• _Target pointing data_:
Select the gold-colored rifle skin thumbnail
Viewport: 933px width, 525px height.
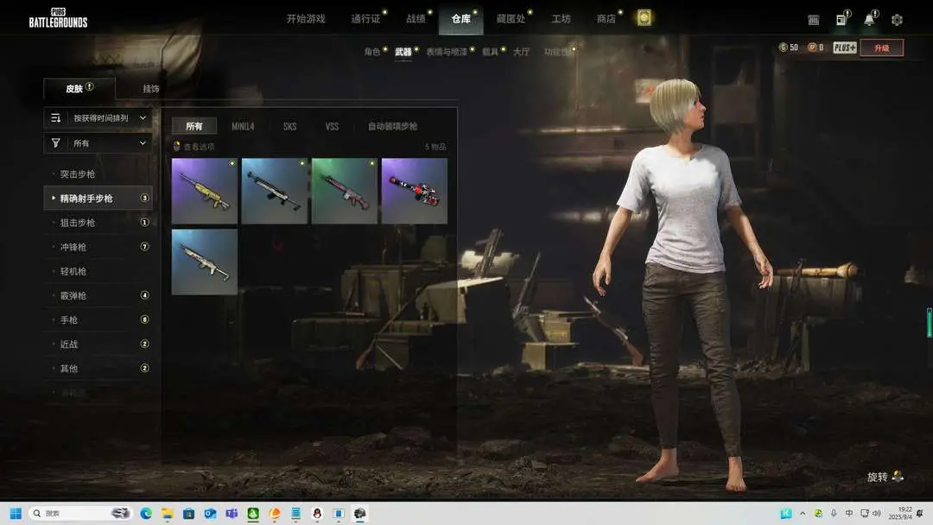(205, 191)
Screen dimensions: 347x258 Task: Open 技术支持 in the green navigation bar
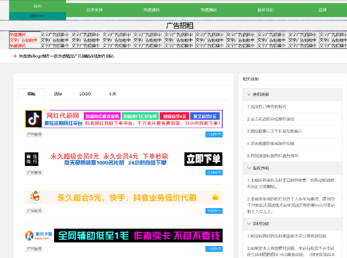point(95,9)
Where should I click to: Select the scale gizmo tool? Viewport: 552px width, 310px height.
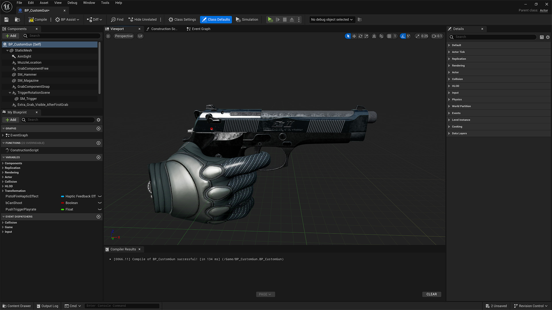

• _EXERCISE PROMPT_: Format the lines of the data above as a JSON list of strings, one string per line, skipping blank lines and leaving out the pictures.

• _COMPLETED TASK_:
[
  "Select the gold-colored rifle skin thumbnail",
  "Viewport: 933px width, 525px height.",
  "(205, 191)",
  "Screen dimensions: 347x258 Task: Open 技术支持 in the green navigation bar",
  "point(95,9)",
  "Where should I click to: Select the scale gizmo tool? Viewport: 552px width, 310px height."
]